What is Social Choice Theory?

Social Choice Theory is an economic theory that considers whether a society can be ordered in a way that reflects individual preferences. The theory was developed by economist Kenneth Arrow and published in his book Social Choice and Individual Values in 1951.

Key Takeaways

  • Social choice theory is concerned with finding an optimal method that aggregates individual preferences, judgements, votes, and decisions for good rule.
  • Kenneth Arrow is generally credited with laying the groundwork for social choice theory but the groundwork was laid by Nicolas de Condorcet in the 18th century.
  • Arrow's book specifies five conditions that a society's choices must meet to reflect individual choices.
  • These include Universality, Responsiveness, Independence of Irrelevant Alternatives, Non-imposition, and Non-dictatorship.

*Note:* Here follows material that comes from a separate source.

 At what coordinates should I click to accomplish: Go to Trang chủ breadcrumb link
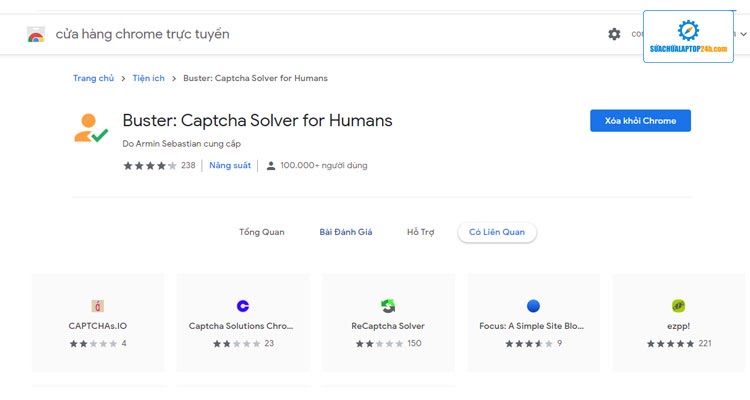point(93,78)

Understanding Social Choice Theory

Frenchman Nicolas de Condorcet laid the groundwork for social choice theory in a 1785 essay. The essay included the jury theorem. In the theorem, each member of a jury has an equal and independent chance of making the correct judgement on whether a defendant is guilty. Condorcet showed that the majority of jurors is more likely to be correct than each individual juror, thereby making the case for collective decision-making. Condorcet's paradox builds upon his previous theorem and proposes that majority preferences can be irrational. Thus, Condorcet showed that while collective decision making is preferable to individual decisions, there are still problems associated with it.

The theory of social choice asks whether it is possible to find a rule that aggregates individual preferences, judgements, votes and decisions in a way that satisfies minimal criteria for what should be considered a good rule. Social Choice Theory considers all sorts of individual choices, not just political choices.

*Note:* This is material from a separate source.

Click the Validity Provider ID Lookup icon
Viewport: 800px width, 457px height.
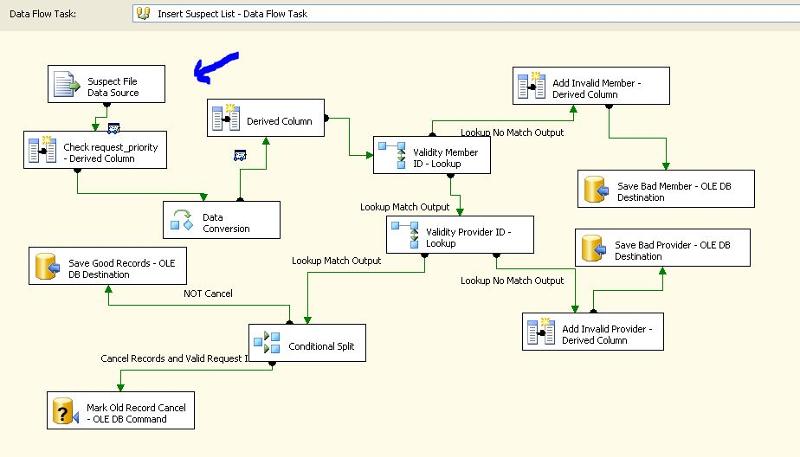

Ordering society in a way that reflects these many and varied individual preferences is therefore difficult. Arrow specifies five conditions that a society's choices must meet to reflect the choices of its individuals. These include Universality, Responsiveness, Independence of Irrelevant Alternatives, Non-imposition, and Non-dictatorship. Arrow's Impossibility Theorem states that it is impossible to order society in a way that reflects individual preferences without violating one of the five conditions.

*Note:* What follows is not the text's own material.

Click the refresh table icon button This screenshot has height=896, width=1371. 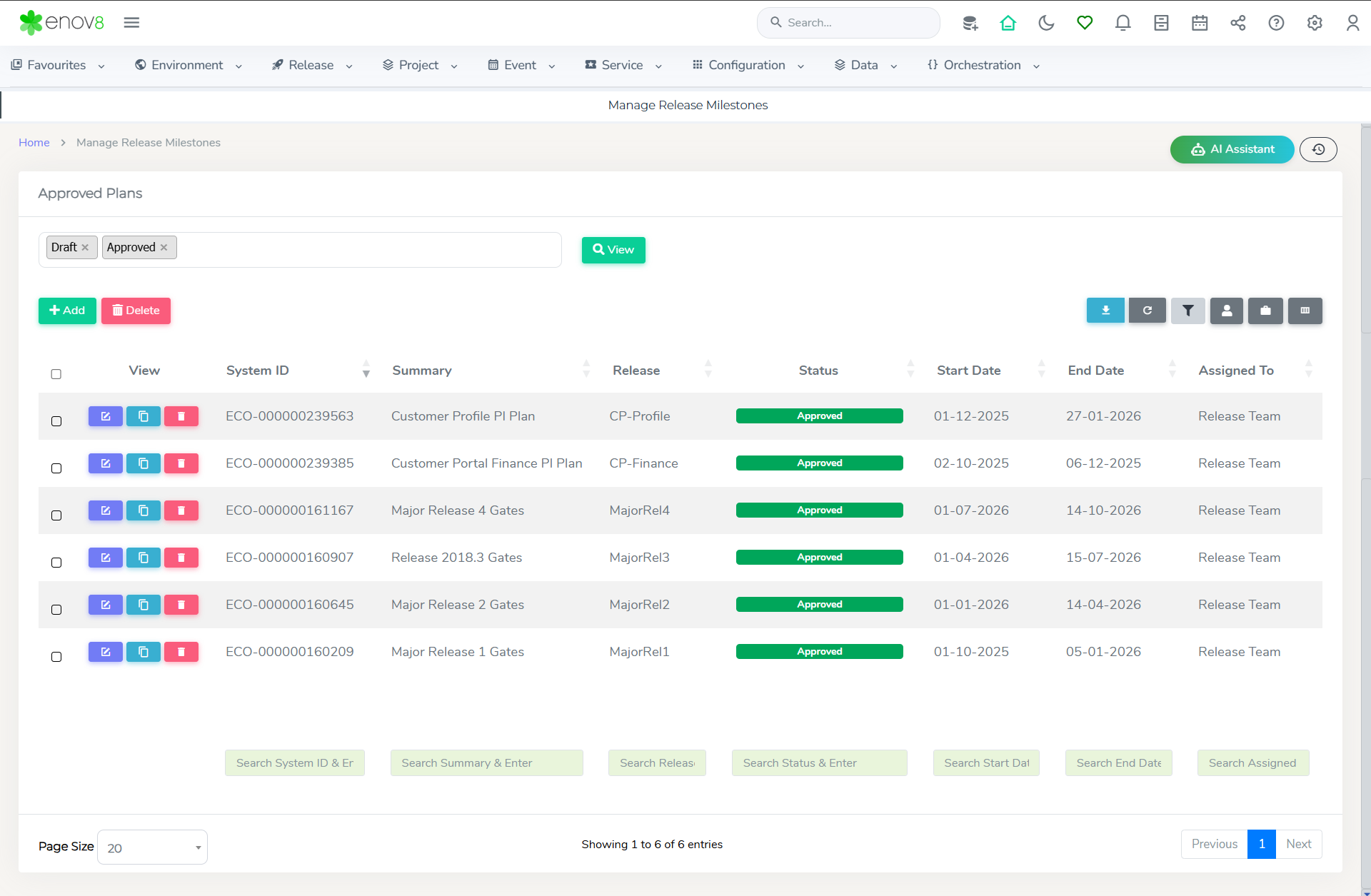1147,311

Another notable contributor to social choice theory is Jean Charles de Bourda, a contemporary of Condorcet, who developed an alternative voting system known as Borda Count. Other contributors to the theory include Charles Dodgson (better known as Lewis Carroll) and Indian economist Amartya Sen. 

Example of Social Choice Theory

To consider a political example, under a dictatorship, decisions about social choices and the ordering of society are made by a small group of people. In an open democratic society, each individual has an opinion about how society should best be ordered.